Solarmodule
Solarmodule oder besser Photovoltaikmodule sind aus Solarzellen aufgebaut, die miteinander verschaltet, verschweißt und mit einer Umhüllung aus Kunststoff oder Glas versehen werden.
In jeder der Solarzellen wird mithilfe des Sonnenlichts Strom erzeugt. Das Silizium der Zelle (oder ein Ersatzmaterial, das ebenso funktioniert) ist aus mehreren Schichten aufgebaut, im Wesentlichen die positive p-Schicht, die negative n-Schicht und die Grenzschicht zwischen beiden. p- und n-Schicht verhalten sich zueinander wie positiver und negativer Pol einer Batterie. Das Silizium nimmt auf der sonnenzugewandten p-Schicht Photonen auf, die wie ein Billardqueue die Billardkugel Elektronen aus ihren Plätzen "stoßen".

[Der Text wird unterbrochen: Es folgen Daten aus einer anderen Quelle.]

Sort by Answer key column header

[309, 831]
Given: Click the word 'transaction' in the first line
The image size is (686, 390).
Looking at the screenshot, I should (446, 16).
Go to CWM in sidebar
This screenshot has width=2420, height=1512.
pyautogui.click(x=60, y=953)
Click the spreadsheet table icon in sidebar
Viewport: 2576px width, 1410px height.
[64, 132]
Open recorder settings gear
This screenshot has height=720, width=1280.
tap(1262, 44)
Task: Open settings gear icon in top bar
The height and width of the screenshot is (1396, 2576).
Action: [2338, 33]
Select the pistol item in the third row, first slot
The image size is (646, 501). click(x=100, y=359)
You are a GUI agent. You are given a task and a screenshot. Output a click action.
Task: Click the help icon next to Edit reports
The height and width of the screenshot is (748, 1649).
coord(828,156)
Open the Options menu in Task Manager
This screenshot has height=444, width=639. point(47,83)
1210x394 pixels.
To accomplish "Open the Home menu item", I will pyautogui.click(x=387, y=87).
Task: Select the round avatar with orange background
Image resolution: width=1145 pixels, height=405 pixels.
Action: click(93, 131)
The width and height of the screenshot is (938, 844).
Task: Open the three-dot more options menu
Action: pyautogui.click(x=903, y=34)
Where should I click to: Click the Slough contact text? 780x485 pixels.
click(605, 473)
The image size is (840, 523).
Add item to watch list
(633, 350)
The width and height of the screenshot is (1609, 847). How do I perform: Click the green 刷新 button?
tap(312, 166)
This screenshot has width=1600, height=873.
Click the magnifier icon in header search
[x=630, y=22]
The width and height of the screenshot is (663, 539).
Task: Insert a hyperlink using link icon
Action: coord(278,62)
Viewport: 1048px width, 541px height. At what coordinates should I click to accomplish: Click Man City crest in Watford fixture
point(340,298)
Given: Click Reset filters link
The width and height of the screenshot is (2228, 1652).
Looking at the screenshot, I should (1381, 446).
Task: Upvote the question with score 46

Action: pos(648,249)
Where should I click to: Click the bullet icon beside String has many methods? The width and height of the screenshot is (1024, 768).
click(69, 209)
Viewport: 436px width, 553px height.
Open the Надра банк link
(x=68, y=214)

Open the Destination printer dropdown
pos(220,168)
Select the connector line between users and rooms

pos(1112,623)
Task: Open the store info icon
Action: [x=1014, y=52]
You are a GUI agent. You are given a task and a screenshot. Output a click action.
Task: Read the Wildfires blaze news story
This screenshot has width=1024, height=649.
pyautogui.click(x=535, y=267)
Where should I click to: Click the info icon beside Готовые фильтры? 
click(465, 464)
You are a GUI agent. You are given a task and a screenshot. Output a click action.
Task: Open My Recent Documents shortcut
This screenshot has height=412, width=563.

Über diese entgegengesetzten Schichten wandern das negativ geladene Elektron und die durch seinen Verlust entstandene, positiv geladene Leerstelle, bis sie wieder "eingefangen" werden – das negative Elektron durch eine positive Leerstelle, die positive Leerstelle durch ein negatives Elektron.
Diese Wanderung der Teilchen ist der angelegte elektrische Strom; dabei entsteht an den äußeren Metallkontakten die gewünschte elektrische Spannung.
Dadurch, dass im Ergebnis Elektron und Leerstelle wieder vereint sind, kann der Vorgang von vorn begingen – es kann wieder ein Photon ein Elektron aus seiner Stelle herausschlagen, die Wanderung beginnt von Neuem usw. Dieser Kreislauf, bei dem keinerlei materiellen Verluste entstehen (also kein Material "verbraucht" wird), ist der Grund, weshalb eine Solarzelle prinzipiell unendlich lange arbeiten kann.
(Einschränkungen durch Kristallverfestigungen vgl. bei den Erläuterungen zu unserem Degradationsrechner.)
Verschaltung der Solarzellen im Solarmodul
Die im Solarmodul zusammengesetzten Solarzellen können
- hintereinander
- oder parallel
geschaltet werden.
Serielle Schaltung der Solarzellen in Strings
Werden die Solarzellen im Solarmodul in sogenannten Strings hintereinandergeschaltet, addiert sich ihre Spannung (Volt), während ihre Stromstärke (Ampere) gleichbleibt – diese bemisst sich nach der schwächsten Zelle.
Ampere x Volt = Watt
Die serielle Schaltung in Strings funktioniert nach dem Gartenschlauchprinzip.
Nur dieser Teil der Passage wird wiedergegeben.